Mr. Wachtel also notes that Wall Street is looking at "the worst of all possible worlds." This includes a 19 percent prime interest rate -- with the likelihood that it will go higher -- and the fact that the "yield gap," that is, the difference between the yield in long-term bond market are now looking at bonds again.
These institutional investors should also have plenty of opportunity to park their funds temporarily.With the government's announcement that it intends to raise some $12.2 billion in new cash over the next two weeks, the investment options have grown. One of the reasons the Treasury is increasing its new offerings is because of the large number of redemptions of savings bonds and also because of redemptions of nonmarketable securities by foreign central banks who are selling dollars to support their own currencies. Recently, the dollar has been strong and the price of gold weak.

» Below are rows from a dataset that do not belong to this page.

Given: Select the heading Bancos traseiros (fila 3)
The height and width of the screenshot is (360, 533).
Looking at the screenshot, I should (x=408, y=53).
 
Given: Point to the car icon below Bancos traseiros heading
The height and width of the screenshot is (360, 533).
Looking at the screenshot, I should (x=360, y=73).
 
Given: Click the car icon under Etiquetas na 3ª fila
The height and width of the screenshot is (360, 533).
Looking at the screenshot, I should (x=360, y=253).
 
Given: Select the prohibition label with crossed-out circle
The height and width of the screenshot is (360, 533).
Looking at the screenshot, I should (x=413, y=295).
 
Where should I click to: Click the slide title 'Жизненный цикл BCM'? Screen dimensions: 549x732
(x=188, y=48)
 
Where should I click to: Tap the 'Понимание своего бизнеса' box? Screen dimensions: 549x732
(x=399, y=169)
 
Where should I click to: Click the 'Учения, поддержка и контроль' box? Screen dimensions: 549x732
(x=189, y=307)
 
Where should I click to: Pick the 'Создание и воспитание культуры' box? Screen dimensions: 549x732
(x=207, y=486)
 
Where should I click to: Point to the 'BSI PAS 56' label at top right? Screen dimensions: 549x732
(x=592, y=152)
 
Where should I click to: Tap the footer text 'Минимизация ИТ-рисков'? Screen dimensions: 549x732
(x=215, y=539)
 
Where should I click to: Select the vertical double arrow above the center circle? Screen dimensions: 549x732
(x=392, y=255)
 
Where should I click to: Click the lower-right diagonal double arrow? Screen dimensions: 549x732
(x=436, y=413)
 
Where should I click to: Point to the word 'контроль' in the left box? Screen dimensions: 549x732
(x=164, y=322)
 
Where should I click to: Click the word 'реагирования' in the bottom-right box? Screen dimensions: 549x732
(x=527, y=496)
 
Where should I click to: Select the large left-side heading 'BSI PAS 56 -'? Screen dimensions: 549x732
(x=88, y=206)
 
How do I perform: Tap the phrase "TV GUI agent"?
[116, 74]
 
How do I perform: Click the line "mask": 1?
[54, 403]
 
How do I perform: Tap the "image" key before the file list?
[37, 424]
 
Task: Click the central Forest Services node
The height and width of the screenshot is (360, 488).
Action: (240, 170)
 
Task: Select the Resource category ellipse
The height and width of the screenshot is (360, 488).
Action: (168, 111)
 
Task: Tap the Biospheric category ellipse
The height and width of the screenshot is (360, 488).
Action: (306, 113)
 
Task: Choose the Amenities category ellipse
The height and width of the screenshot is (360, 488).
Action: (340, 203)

The President's anti-inflation program received more scrutiny on Wall Street last week, and many economists evaluated the programs in a negative manner. Henry Kaufman, partner at Salomon Brothers, noted that the new effort under way in Congress to balance the 1981 budget "should not be construed as providing immediate relief to the credit markets or as a landmark in fiscal wisdom." Mr. Kaufman also predicted that bank profits would be squeezed, adding, "if this is sustained long enough, [it] will dampen credit growth," one of the goals of the Federal Reserve Board. In the final analysis, the Salomon Brothers partner notes, "the unanswered question is whether the Fed will ease in the aftermath of these new measures as it did following the announcement last October."
At this point, says Eileen Spinner of Smith Barney, Harris, Upham & Co. Inc., it looks as if the Fed means business. She notes that interest rates rose last week at the major banks because of the new tighter reserve requirements in spite of a drop in the banks' cost of borrowing money on the open market. However, because of the Fed's new reserve requirements, the banks find their profit margins under pressure -- forcing them to raise rates.

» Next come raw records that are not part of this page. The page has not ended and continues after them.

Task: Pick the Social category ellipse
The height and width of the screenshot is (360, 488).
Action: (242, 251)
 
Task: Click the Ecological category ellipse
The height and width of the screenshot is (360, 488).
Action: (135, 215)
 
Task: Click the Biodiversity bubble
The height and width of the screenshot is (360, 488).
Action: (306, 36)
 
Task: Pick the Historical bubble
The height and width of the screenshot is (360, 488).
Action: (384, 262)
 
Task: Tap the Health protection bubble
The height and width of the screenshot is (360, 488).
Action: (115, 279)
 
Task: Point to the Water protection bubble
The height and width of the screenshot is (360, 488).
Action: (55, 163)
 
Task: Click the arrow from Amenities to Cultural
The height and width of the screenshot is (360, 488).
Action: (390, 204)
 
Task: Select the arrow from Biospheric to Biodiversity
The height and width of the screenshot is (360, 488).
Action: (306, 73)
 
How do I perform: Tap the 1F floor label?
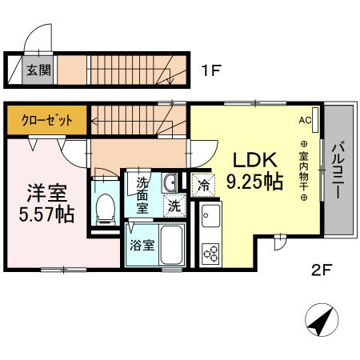pos(210,71)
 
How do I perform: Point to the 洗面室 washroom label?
pos(142,194)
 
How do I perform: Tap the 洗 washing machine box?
pos(174,206)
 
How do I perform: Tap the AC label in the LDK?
pos(304,120)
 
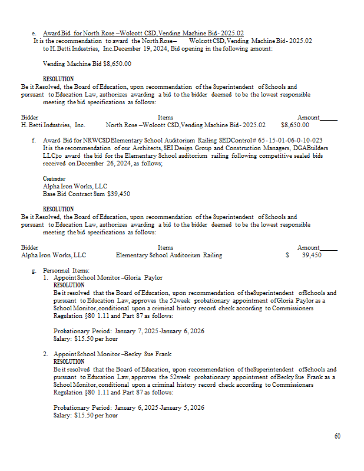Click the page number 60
pos(337,436)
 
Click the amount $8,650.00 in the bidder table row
pos(295,125)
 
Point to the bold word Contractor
pos(54,178)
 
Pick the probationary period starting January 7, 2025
pos(129,331)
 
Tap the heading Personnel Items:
pos(66,270)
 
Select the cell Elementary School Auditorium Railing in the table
pos(169,255)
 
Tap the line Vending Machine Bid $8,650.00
pos(87,64)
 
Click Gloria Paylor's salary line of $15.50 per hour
pos(85,338)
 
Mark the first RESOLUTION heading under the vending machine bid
pos(58,79)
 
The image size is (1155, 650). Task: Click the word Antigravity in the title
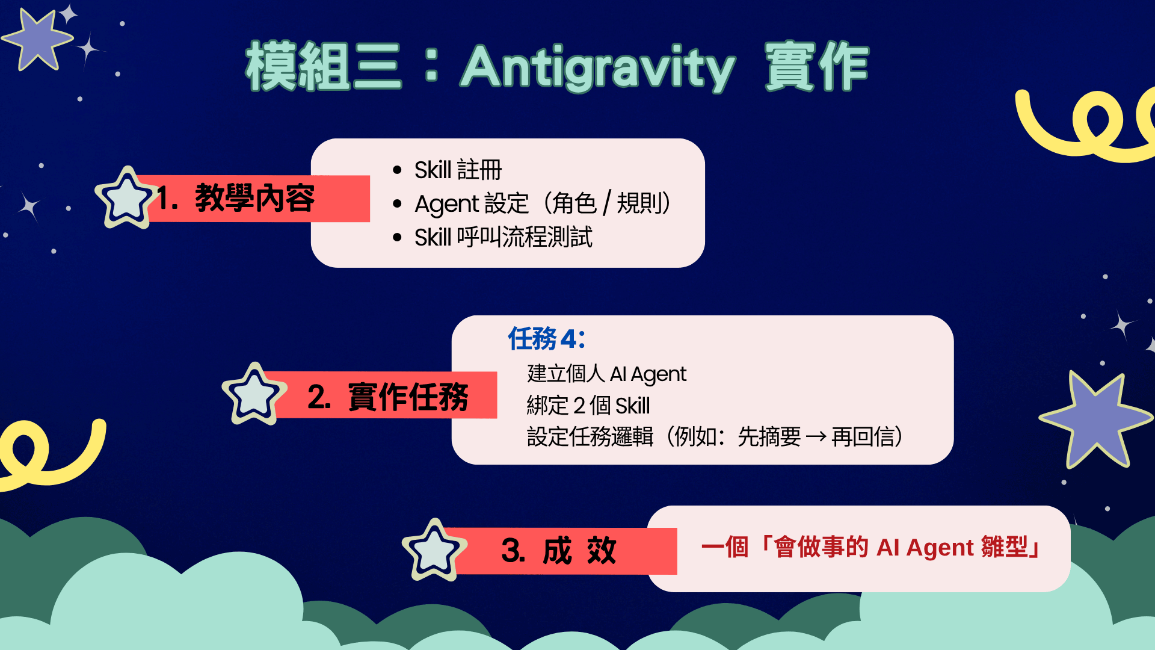[599, 67]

Economist Walter Hoadley of the Bank of America agrees that the Fed must show "real perserverence" in pursuing its policies or inflation and interest rates will jump to the middle 20s.
"This will be the real test, of whether or not the US is over the hill in a fundamental sense," says the economist. Mr. Hoadley would like the government to focus on the "root causes" of inflation in order to solve the problem. This includes stimulating the "supply side" of the equation through the use of tax cuts. However, Fed chairman Paul Volcker said tax incentatives to increase productivity and supply probably will have to wait for the budget-balancing act to end in Washington.
In the market last week, the oil stocks lost much of their glamour. Texaco, testing its well off New Jersey, was down, as was Mobil, which had been strong on the basis of its oil find off Newfoundland. Mr. Wachtel described this weakness in the oil stocks as "positive" since it would allow other stocks to take the leadership role in the market.